• [What you need to do]
For this exercise, reproduce the records exactly as they stand and do not carry any images over.

[Opening Data extract section]

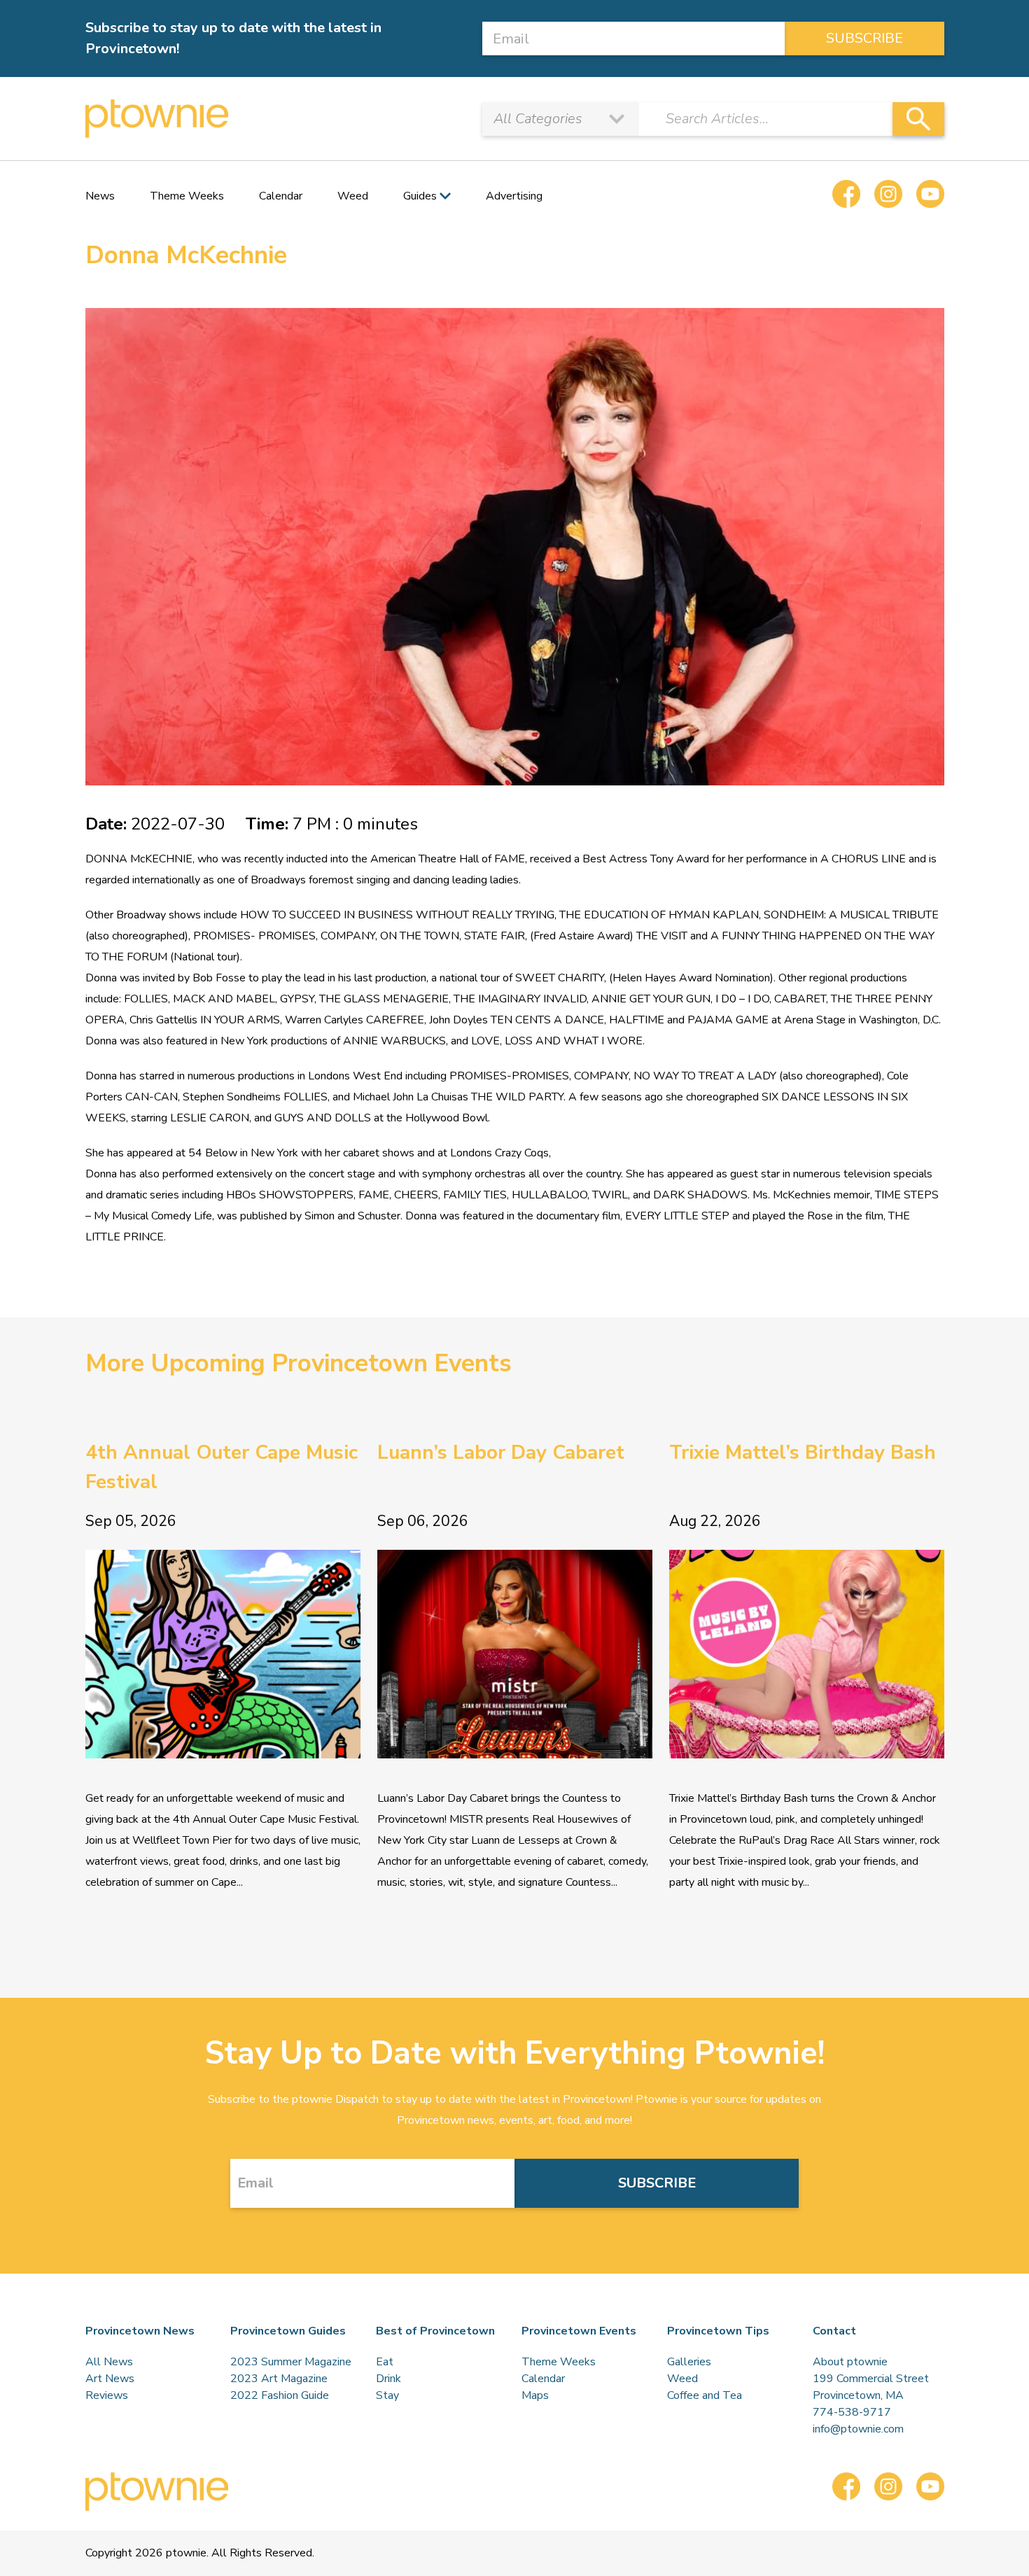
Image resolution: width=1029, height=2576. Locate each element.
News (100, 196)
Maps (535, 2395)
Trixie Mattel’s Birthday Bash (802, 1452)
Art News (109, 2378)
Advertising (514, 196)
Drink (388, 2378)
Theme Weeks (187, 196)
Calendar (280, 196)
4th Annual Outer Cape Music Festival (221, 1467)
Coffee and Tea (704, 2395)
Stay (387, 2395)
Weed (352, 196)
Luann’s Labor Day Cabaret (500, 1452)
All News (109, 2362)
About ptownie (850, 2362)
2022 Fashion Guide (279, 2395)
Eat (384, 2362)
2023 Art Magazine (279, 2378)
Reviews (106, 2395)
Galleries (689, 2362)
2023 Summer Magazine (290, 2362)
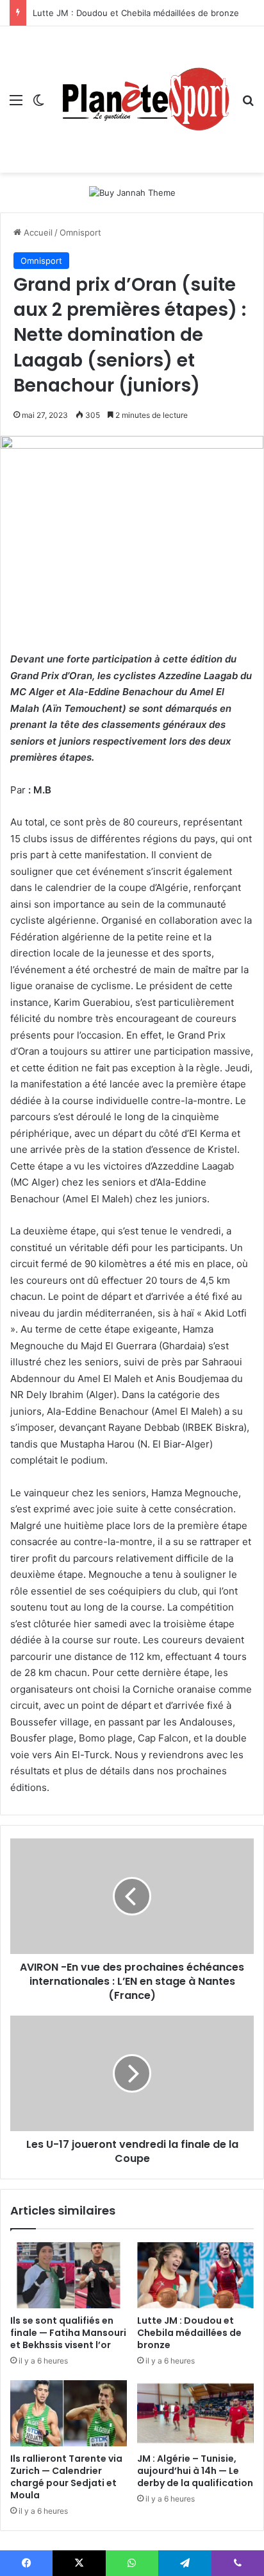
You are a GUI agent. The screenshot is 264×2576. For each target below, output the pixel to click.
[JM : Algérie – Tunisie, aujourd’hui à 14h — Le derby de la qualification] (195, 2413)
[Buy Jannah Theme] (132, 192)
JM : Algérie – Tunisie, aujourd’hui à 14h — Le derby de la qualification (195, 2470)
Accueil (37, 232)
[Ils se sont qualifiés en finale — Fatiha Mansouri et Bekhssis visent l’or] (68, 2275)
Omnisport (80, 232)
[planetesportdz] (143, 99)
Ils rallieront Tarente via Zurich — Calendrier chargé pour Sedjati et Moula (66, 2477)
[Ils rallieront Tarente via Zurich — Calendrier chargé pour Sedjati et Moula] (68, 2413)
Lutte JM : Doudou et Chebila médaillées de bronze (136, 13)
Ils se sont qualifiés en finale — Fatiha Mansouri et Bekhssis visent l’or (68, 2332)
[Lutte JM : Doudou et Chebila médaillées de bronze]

[Closing Data extract section]

• [Result for this exercise]
Image resolution: width=1029, height=2576. Locate each element.
News (100, 196)
Maps (535, 2395)
Trixie Mattel’s Birthday Bash (802, 1452)
Art News (109, 2378)
Advertising (514, 196)
Drink (388, 2378)
Theme Weeks (187, 196)
Calendar (280, 196)
4th Annual Outer Cape Music Festival (221, 1467)
Coffee and Tea (704, 2395)
Stay (387, 2395)
Weed (352, 196)
Luann’s Labor Day Cabaret (500, 1452)
All News (109, 2362)
About ptownie (850, 2362)
2022 Fashion Guide (279, 2395)
Eat (384, 2362)
2023 Art Magazine (279, 2378)
Reviews (106, 2395)
Galleries (689, 2362)
2023 Summer Magazine (290, 2362)
You are a GUI agent. The screenshot is 264×2576. For each target below, output the pixel to click.
[JM : Algérie – Tunisie, aujourd’hui à 14h — Le derby de la qualification] (195, 2413)
[Buy Jannah Theme] (132, 192)
JM : Algérie – Tunisie, aujourd’hui à 14h — Le derby de la qualification (195, 2470)
Accueil (37, 232)
[Ils se sont qualifiés en finale — Fatiha Mansouri et Bekhssis visent l’or] (68, 2275)
Omnisport (80, 232)
[planetesportdz] (143, 99)
Ils rallieront Tarente via Zurich — Calendrier chargé pour Sedjati et Moula (66, 2477)
[Ils rallieront Tarente via Zurich — Calendrier chargé pour Sedjati et Moula] (68, 2413)
Lutte JM : Doudou et Chebila médaillées de bronze (136, 13)
Ils se sont qualifiés en finale — Fatiha Mansouri et Bekhssis visent l’or (68, 2332)
[Lutte JM : Doudou et Chebila médaillées de bronze]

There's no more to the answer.